Content

Protposer more information

Go back to Protposer

Help & Credits

Stabilization of proteins has been a main goal in structural biology for a long time. It does not only have theoretical implications for a better understanding of protein folding, but also practical biotechnological uses, such as the extension of the shelf life of protein-based products or the generation of thermoresistant variants of proteins for industrial uses. Many approaches have been described in the literature for the rational stabilization of proteins, some with a higher success rate than others. Protposer takes some of these rational approaches and automatizes them, proposing, for a specified PDF file, a list of potentially stabilizing mutations.

Protposer then uses a machine learning algorithm based on Logistic Regression to score all proposed mutations according to their potential of being stabilizing. This prediction is performed by evaluating features such as similarity to the consensus sequence, composition of alpha helices, exposure of polar and apolar residues, size of internal cavities, Solvent Accesible Surface Area (SASA) and electrostatic interactions. It finally returns, in an easy to interpret report, proposed mutations in order of decreasing probability of being stabilizing.

The references for Protposer and some related ones appear at the Bibliography section.

Methodology

To propose potentially stabilizing mutations, this web application extracts and calculates different features of the protein, both of its structure and sequence, using the information supplied by the user in the form of a Protein Data Bank(PDB) file or ID. The two key phases of the workflow are proposal of mutations and evaluation of the mutations (including scoring)

Protposer functioning

Figure 1 shows the basic steps performed when servicing a request to Protposer.

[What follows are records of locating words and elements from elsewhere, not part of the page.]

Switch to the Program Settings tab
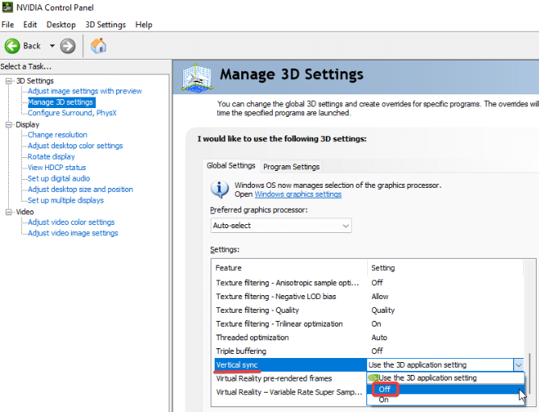 click(291, 167)
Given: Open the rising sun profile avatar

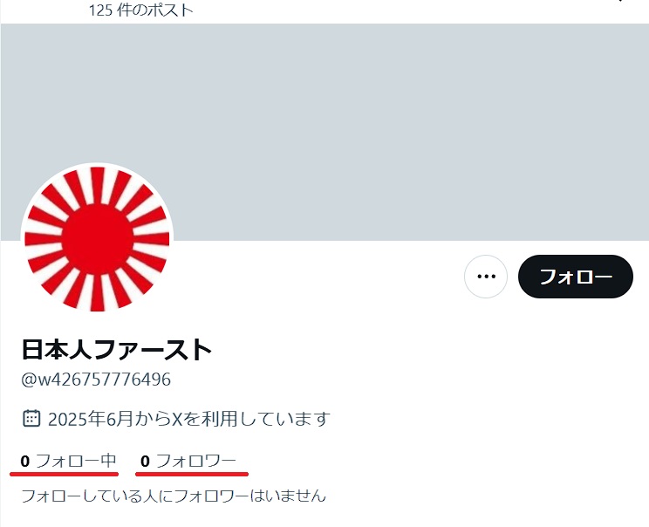Looking at the screenshot, I should [x=98, y=239].
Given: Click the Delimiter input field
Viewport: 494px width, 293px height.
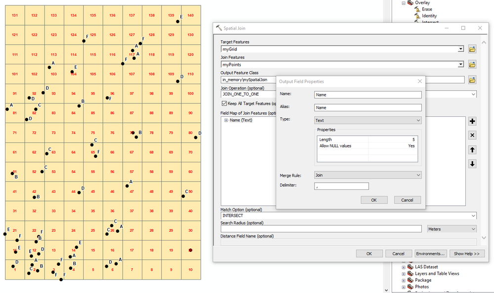Looking at the screenshot, I should point(341,186).
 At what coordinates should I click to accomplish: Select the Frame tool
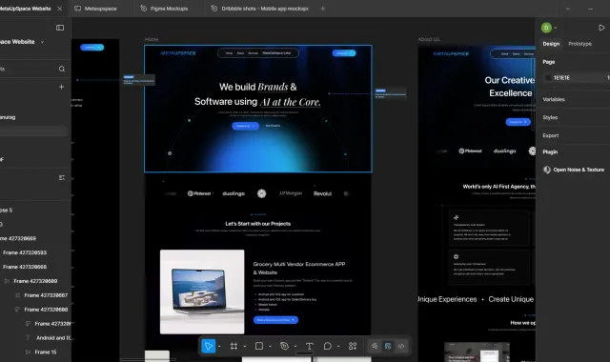click(234, 346)
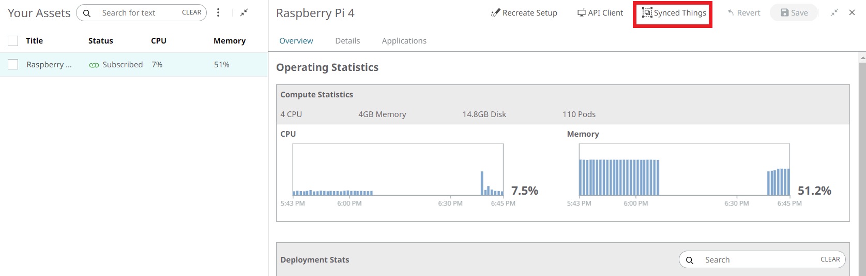Collapse the Raspberry Pi 4 detail panel

pyautogui.click(x=834, y=12)
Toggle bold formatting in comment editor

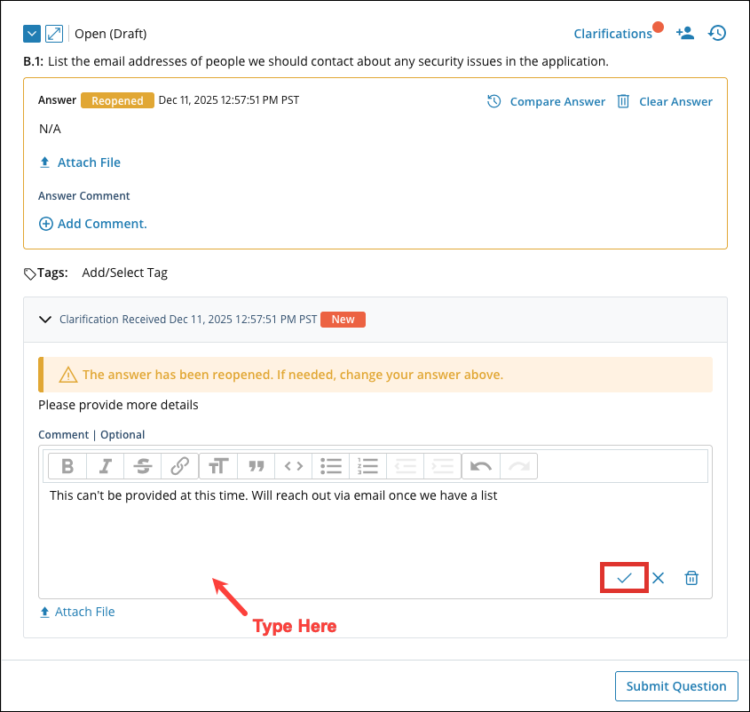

Once the input form is submitted and its correctness is checked, it is queued until previous requests are finished. Protposer then prepares the input file for the calculations and starts with the algorithm for the proposal of mutations. Then, all proposed mutations are evaluated and scored according to the logistic regression model. After the calculations, the HTML summary of the results is generated and sent to the e-mail address provided by the user. The section “Theory behind the project” describes in detail the theoretical basis and functioning of the modules in the proposal and evaluation steps.

Input

There are two ways of introducing the protein structure to Protposer: as a PDB file or as a PDB id referring to a PDB file in the worldwide Protein Data Bank (wwPDB). The algorithm is designed for working with only one chain, so the selection of a chain is required too. A general explanation of the fields to fill in the input form follows.

Title of the job

A short title (max. 200 characters) to help the user identify the request when receiving the e-mail with the results. In addition, Protposer provides a unique identifier for the job request.

Protein structure

The protein structure can be provided in two ways, which can be selected using the radio buttons. The way not selected will appear as disabled.

  • The structure is provided by the user as a text file following the PDB format (see http://www.wwpdb.org/docs.html). Protposer allows for the search of the PDB structure in the user’s computer for later upload. If the PDB contains several chains, Protposer will generate a file with only the chain on which calculations will be performed.
  • A PDB identifier (4 characters) is provided, identifying a PDB file in the worldwide Protein Data Bank (http://www.wwpdb.org), from which the PDB file will be downloaded and processed as in the case before.

Chain

The chain on which the calculations are going to be performed must be indicated, as the algorithm does not support currently the study of interaction between two chains of a protein. For the study of stabilization on different chains of the same PDB structure, several jobs must be sent.

E-mail address

An e-mail address where the results will be sent must be provided. Please, double check that you enter it right, since if the address is misspelled, the results will get lost. We only use the e-mail address for the purpose of sending the results and for monitoring the fair use of this service.

Academic use checkbox

As some of the software used for the calculations is only free for academic, non-commercial use, we must ensure that the use of our whole web application is also only free for academic, non-commercial use, so checking this box is a requisite for starting the calculations. If you belong to a non-academic corporation, get in touch with us at This email address is being protected from spambots. You need JavaScript enabled to view it. to enquire for possibilities of use.

Results

You will receive an e-mail with the results of the calculations. This e-mail will contain a body section and will attach a summary of the calculations as a HTML summary. The e-mail will have the subject Protposer Results (job 47) (with your job id instead of 47). If Protposer had problems when doing the calculations, you will receive instead an e-mail with the subject Protposer error (job 47).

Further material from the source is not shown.